Age of Information Under Frame Slotted ALOHA-Based Status Updating Protocol

TL;DR

This paper introduces a frame slotted ALOHA protocol for status updates in wireless networks, demonstrating through stochastic geometry analysis that it reduces average Age of Information and stabilizes age performance, especially in dense deployments.

Contribution

It develops an analytical framework for FSA-based status updating, showing its advantages over traditional slotted ALOHA in terms of AoI reduction and stability in Poisson networks.

Findings

FSA significantly decreases average AoI in dense networks.
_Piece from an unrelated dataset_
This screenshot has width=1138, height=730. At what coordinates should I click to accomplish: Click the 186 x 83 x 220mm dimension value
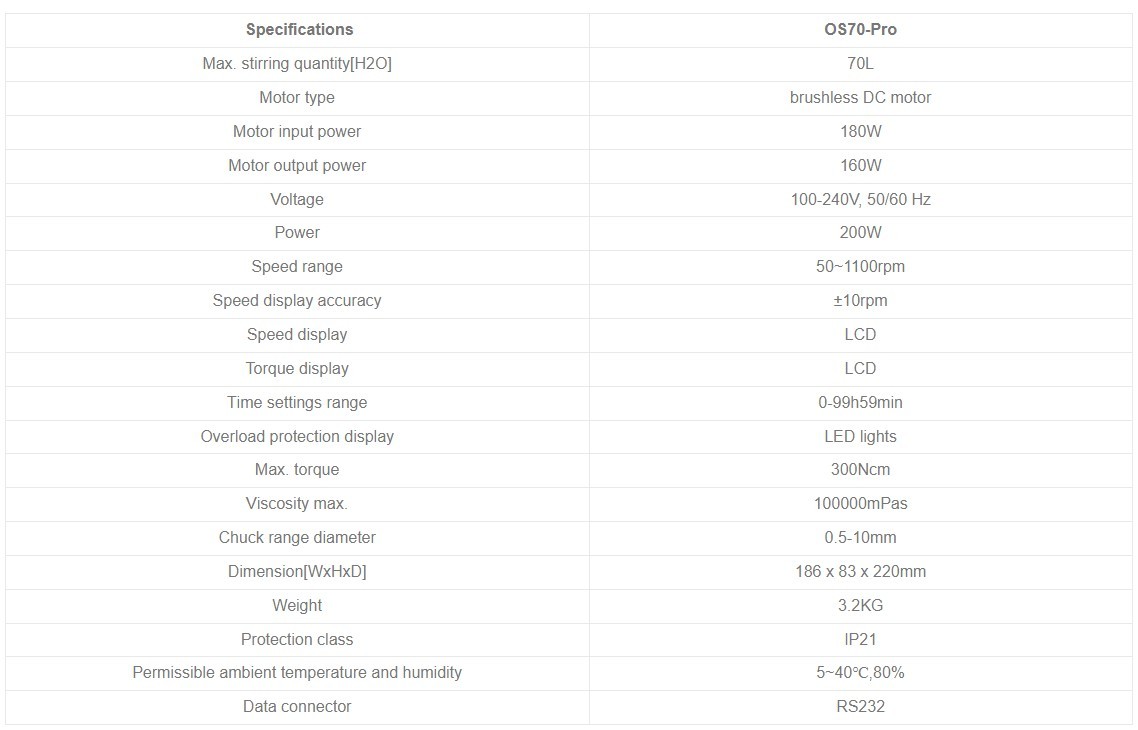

FSA stabilizes AoI by reducing variance.

Converting slotted ALOHA to FSA always reduces average AoI.

Abstract

We propose a frame slotted ALOHA (FSA)-based protocol for a random access network where sources transmit status updates to their intended destinations. We evaluate the effect of such a protocol on the network's timeliness performance using the Age of Information (AoI) metric. Specifically, we leverage tools from stochastic geometry to model the spatial positions of the source-destination pairs and capture the entanglement amongst the nodes' spatial-temporal attributes through the interference they caused to each other. We derive analytical expressions for the average and variance of AoI over a typical transmission link in Poisson bipolar and cellular networks, respectively. Our analysis shows that in densely deployed networks, the FSA-based status updating protocol can significantly decrease the average AoI and in addition, stabilizes the age performance by substantially reducing the variance of AoI. Furthermore, under the same updating frequency, converting a slotted ALOHA protocol into an FSA-based one always leads to a reduction in the average AoI. Moreover, implementing FSA in conjunction with power control can further benefit the AoI performance, although the particular values of framesize and power control factor must be adequately tuned to achieve the optimal gain.